A Baltimore HMO is paying some of its patients to take care of themselves.
As part of a new prenatal health program, the Johns Hopkins Health Plan is giving $10 vouchers to expectant mothers, covered under the state's medical assistance plan, for having regular checkups and attending health-education classes.
The voucher system, which will be extended to pregnant women who also attend smoking cessation or drug-detoxification programs, is the "incentive" part of Better Beginnings, a prenatal health and education program started by the health maintenance organization Nov. 1.

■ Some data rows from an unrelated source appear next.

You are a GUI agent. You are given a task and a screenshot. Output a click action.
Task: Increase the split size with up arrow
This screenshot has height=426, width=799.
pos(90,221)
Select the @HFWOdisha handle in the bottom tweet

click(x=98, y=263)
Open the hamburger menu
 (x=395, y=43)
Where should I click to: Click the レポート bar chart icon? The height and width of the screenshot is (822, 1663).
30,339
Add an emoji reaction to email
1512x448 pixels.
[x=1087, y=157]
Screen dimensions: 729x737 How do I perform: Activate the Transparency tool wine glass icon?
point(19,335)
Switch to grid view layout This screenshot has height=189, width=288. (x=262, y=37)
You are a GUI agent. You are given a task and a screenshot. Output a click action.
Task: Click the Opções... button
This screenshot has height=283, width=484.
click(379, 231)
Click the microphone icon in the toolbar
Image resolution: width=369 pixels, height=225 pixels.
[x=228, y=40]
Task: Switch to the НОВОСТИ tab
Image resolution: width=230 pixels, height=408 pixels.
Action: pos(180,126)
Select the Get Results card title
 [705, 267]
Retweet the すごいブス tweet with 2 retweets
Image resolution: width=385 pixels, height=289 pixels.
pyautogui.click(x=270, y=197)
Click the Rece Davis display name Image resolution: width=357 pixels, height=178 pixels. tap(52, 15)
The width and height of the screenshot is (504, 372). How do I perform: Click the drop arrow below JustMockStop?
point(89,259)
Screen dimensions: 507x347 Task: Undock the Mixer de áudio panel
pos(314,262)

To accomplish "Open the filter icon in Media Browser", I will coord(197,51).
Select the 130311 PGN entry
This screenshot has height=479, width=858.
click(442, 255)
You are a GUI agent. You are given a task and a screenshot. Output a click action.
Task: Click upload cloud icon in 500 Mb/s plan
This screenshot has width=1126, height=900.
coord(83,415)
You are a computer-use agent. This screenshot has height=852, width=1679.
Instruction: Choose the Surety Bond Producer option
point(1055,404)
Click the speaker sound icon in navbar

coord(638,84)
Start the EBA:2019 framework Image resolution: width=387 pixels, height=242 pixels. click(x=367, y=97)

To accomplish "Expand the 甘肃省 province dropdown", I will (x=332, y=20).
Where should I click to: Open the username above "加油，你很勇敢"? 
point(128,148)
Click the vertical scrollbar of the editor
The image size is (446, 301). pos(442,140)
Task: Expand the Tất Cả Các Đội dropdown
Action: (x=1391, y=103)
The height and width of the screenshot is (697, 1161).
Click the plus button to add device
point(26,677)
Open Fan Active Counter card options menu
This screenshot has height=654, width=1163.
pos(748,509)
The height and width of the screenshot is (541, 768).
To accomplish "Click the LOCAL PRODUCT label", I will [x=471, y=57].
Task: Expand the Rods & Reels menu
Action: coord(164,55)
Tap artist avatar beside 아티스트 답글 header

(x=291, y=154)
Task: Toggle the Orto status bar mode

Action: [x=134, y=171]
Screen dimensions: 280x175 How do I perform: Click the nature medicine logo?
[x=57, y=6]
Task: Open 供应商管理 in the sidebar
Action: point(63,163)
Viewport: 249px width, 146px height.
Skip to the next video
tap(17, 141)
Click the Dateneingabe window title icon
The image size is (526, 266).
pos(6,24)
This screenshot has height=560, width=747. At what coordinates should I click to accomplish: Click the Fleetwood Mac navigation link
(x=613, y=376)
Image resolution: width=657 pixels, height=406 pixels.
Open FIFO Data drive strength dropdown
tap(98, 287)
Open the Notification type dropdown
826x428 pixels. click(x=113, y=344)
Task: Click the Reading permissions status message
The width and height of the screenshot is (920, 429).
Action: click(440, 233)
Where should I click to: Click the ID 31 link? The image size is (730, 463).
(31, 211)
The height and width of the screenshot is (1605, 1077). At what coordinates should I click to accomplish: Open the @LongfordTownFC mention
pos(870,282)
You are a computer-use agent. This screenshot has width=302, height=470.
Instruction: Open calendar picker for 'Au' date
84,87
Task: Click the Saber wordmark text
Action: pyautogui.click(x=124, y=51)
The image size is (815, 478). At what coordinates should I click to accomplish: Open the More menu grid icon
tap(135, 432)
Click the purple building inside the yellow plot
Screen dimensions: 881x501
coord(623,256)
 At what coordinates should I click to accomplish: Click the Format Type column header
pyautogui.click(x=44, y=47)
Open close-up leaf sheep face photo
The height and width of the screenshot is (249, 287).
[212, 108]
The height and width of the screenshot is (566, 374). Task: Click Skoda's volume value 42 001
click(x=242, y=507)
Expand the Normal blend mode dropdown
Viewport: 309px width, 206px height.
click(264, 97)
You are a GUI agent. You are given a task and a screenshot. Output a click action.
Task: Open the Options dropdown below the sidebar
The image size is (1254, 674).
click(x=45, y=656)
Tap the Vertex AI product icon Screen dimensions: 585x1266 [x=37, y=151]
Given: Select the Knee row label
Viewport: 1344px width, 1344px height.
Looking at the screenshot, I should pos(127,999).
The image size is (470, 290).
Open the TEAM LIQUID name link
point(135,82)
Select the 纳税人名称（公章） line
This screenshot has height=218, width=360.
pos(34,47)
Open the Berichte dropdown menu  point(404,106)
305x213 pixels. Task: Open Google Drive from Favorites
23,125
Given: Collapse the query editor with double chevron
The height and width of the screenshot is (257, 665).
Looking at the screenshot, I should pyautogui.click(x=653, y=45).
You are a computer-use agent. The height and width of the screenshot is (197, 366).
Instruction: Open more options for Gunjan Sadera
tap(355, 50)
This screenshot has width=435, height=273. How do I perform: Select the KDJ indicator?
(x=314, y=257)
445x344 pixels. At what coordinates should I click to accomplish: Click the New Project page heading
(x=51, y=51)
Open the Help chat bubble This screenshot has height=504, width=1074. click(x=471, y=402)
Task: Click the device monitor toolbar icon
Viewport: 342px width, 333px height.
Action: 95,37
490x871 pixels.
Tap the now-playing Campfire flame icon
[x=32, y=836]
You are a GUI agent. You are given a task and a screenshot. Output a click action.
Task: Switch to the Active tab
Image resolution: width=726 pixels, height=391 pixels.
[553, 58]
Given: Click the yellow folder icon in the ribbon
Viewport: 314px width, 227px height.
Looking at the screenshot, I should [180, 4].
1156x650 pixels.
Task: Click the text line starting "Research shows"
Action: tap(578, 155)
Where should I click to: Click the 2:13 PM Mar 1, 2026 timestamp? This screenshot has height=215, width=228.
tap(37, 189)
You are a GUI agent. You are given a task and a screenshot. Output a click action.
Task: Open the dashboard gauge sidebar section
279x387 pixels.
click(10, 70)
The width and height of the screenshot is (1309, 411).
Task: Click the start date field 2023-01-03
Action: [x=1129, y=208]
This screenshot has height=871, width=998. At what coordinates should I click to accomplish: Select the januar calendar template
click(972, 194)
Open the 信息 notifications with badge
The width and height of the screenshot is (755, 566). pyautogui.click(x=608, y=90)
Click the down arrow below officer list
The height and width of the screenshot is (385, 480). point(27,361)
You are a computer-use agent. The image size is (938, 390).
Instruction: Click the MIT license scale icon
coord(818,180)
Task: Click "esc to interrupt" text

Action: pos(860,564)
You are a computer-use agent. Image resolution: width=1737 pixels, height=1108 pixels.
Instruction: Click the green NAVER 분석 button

Better Beginnings is open to all HMO members enrolled at the plan's four city offices, but only medical assistance patients are "being offered that incentive to attend their appointments," says Karen Brodsky, program coordinator.
The four centers serve about 650 pregnant women a year. About half of them are Medical Assistance patients, she says.
And many of these patients are teen-agers, whose age, education, eating habits and home situations put them at risk of having small and premature babies. Better Beginnings is intended to eliminate some of these problems.
Here's how the program works:
When a woman is scheduled for a regular prenatal checkup (once a month through most of the pregnancy but more frequently in the eighth and ninth months), she also will be scheduled to attend a health-education class. If she has the checkup and attends the class, she will get a $10 voucher that she can cash at the health center. She will get a voucher each time she comes to a checkup and class.
Each patient could have as many as 15 appointments, Brodsky says, although she assumes the average will be closer to 10.
The classes will stress health and nutrition, says Brodsky. As her pregnancy progresses, each woman will visit a pediatrician to learn about child care and be offered childbirth education classes. She also will see a social worker once -- more frequently if necessary -- during her pregnancy.
In addition to the regular checkups, smokers who are referred to, and attend, smoking-cessation clinics will be given $10 for each class they attend. And women with drug- or alcohol-abuse problems who complete detoxification classes will be given an additional $10 each time their drug screening is "clean," Brodsky says.
Brodsky would not say how much money is budgeted for the incentive program. At an average of $100 per patient ($10 a visit for 10 visits), plus more for smokers and drug and alcohol abusers, the program would cost at least $30,000 to $35,000 annually.
"The cost of the incentive program will be much less than the cost of [caring for] a baby if it were born with serious health problems," Brodsky says. If a woman receives $150 from the incentive program over the course of her pregnancy, "the money will help her and will help her baby."
Caring for an infant with acute health problems can easily cost $50,000, Brodsky says. If predictable problems can be avoided in only one baby, "the whole program will be worth it," she adds.
There will be some savings, too, in normal deliveries, Brodsky says. As part of Better Beginnings, mothers who have uncomplicated, vaginal deliveries and healthy babies will be able to leave the hospital within 24 hours rather than 48 hours, which is now the norm for most mothers.
Some women already leave the hospital in one day, and Better Beginnings is hoping to increase that number by 20 percent.
Through the program, a home health care worker will visit the woman and her baby the day after they return home from the hospital to be sure they are progressing and will make an appointment for the mother's six-week post-partum checkup. "The home-health visit could be repeated, if necessary," Brodsky says.
HMO officials are hopeful that a woman who has had good health care during her pregnancy would be encouraged to continue it for herself and her child.
"We really think it will make a difference," she says.